Homeland Security after the Bush Administration: Next Steps in Building Unity of Effort

Wednesday, August 22, 2007
12:00 AM - 12:00 AM
(Pacific)
Bechtel Conference Center
Speaker: 

Homeland security remains a house divided. Within the Department of Homeland Security (DHS), which incorporated 22 disparate agencies four years ago, major challenges persist in building cohesion and cooperation across Department boundaries. Difficulties also exist for strengthening interagency cooperation between DHS and the other federal Departments (ranging from Defense to Health and Human Services) with homeland security responsibilities. Still greater challenges lie in building cooperation beyond the federal government. States, localities and the private sector are critical to homeland security, but do not ordinarily fall under the president's command, and have their own priorities related to infrastructure protection, disaster preparedness, and other key functions. The profoundly non-hierarchical structure of the homeland security system requires unprecedented efforts to create unity of effort: that is, coordination and cooperation to accomplish mutually agreed objectives, by components of the government and private sector that typically cannot order each other what to do.

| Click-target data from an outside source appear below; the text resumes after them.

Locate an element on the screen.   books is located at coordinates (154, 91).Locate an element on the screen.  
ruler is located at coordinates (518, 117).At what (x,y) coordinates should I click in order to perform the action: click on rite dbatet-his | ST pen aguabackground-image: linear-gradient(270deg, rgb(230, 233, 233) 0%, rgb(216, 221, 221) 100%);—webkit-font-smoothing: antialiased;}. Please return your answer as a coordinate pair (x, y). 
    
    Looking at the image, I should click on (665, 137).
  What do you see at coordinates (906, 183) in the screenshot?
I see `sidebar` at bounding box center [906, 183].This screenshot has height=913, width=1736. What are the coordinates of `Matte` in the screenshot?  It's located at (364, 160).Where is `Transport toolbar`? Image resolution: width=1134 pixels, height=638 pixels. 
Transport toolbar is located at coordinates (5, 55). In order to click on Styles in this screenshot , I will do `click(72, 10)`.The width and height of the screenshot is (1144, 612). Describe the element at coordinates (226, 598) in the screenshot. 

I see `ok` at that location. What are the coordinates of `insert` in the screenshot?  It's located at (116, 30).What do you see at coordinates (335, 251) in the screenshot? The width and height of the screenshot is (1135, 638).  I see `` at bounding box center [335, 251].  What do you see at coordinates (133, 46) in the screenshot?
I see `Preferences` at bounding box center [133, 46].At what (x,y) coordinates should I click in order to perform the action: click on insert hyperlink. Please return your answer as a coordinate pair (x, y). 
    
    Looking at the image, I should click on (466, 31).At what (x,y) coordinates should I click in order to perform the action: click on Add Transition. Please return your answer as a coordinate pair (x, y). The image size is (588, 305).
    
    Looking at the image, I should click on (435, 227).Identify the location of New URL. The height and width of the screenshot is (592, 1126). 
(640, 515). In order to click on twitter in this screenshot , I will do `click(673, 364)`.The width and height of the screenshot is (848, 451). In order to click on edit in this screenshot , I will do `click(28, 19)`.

The CISAC Forum on Homeland Security will enable approximately 25 private sector leaders, senior government officials and scholars to share insights on homeland security beyond their usual realms of interaction. We would like to launch a dialogue between participants on the problems that exist in creating coordination and collaboration in homeland security, how unity of effort might be defined (and ultimately measured in terms of effectiveness) as a means to overcome those problems, and how different approaches in industry and government might be adapted to fill specific gaps in homeland security cooperation. The conference will conclude with an effort to reach consensus on initiatives that seem most promising to pursue, both for action by policymakers and industry leaders and for analysis in follow-on discussions and academic research.